The Mir crew welcomed aboard Anatoli Artsebarski, Sergei Krikalev (on his second visit to the station), and British cosmonaut-researcher Helen Sharman, who was aboard as part of Project Juno, a cooperative venture partly sponsored by British private enterprise. Sharman's experimental program, which was designed by the Soviets, leaned heavily toward life sciences, her speciality being chemistry. A bag of 250,000 pansy seeds was placed in the Kvant-2 EVA airlock, a compartment not as protected from cosmic radiation as other Mir compartments.
Sharman also contacted nine British schools by radio and conducted high-temperature superconductor experiments with the Elektropograph-7K device. Sharman commented that she had difficulty finding equipment on Mir as there was a great deal more equipment than in the trainer in the cosmonaut city of Zvezdny Gorodok. Krikalev commented that, while Mir had more modules than it had the first time he lived on board, it did not seem less crowded, as it contained more equipment. Krikalev also noted that some of the materials making up the station's exterior had faded and lost color, but that this had no impact on the station's operation.

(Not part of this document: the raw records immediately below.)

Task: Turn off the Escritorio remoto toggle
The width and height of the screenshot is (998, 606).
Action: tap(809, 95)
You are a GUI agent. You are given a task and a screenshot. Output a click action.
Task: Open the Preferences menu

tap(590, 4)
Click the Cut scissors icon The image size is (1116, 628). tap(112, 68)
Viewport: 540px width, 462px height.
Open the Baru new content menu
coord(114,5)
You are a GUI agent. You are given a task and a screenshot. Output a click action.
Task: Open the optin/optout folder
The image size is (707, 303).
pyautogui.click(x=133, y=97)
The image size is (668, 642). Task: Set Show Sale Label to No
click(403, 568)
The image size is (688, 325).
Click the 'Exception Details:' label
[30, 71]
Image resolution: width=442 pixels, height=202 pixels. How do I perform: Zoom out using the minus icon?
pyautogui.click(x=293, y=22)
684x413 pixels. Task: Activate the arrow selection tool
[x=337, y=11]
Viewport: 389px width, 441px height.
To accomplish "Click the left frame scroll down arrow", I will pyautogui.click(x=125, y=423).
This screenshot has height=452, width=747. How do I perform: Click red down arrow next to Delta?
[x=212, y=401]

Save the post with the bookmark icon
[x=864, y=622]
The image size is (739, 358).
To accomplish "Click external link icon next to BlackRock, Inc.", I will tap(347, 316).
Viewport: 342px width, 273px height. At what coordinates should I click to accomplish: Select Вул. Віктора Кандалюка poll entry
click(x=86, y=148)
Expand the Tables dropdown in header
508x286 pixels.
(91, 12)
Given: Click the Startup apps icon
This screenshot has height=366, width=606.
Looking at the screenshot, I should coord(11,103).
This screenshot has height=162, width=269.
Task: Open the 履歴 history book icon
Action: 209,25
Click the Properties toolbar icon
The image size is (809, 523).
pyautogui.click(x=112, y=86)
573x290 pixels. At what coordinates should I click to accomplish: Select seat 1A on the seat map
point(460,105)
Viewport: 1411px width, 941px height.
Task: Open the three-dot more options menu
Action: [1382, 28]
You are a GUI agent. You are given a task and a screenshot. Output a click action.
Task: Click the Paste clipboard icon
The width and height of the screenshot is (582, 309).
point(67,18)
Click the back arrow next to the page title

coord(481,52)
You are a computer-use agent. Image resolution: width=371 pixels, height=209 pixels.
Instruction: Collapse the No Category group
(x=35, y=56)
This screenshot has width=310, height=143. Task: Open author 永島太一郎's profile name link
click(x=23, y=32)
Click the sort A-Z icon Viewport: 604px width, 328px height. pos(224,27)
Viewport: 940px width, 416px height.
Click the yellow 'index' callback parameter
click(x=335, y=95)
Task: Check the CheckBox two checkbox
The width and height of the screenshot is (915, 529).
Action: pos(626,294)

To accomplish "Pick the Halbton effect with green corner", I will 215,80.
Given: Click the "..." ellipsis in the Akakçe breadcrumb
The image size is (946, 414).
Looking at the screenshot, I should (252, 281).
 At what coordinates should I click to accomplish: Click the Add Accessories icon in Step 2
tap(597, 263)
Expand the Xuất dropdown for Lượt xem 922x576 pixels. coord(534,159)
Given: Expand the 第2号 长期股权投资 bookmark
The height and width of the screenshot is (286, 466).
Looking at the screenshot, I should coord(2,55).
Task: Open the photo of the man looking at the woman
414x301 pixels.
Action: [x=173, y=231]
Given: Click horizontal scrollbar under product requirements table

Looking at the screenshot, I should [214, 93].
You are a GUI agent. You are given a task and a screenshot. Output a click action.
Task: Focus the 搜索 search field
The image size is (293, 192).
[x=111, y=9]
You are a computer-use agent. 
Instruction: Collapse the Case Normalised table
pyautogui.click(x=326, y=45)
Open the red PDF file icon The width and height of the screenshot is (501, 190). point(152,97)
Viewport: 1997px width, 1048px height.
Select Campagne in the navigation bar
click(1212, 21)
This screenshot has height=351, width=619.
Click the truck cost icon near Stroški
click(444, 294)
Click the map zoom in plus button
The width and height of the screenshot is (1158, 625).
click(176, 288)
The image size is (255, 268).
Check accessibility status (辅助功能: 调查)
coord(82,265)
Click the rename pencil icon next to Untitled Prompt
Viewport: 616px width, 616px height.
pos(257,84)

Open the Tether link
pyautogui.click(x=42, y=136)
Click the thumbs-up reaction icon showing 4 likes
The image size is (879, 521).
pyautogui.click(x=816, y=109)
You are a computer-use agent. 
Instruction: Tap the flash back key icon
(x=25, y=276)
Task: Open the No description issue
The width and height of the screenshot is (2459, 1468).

The spacecraft spent 144 days docked to Mir. While it was in orbit, the failed coup d'état against Mikhail Gorbachev in August 1991 rocked the Soviet Union, setting in motion events which led to the end of the Soviet Union on 26 December.

==In popular culture==
Out of the Present, a 1995 film documentary focused on cosmonaut Sergei Krikalev's stay on Mir, features the arrival of Soyuz TM-12.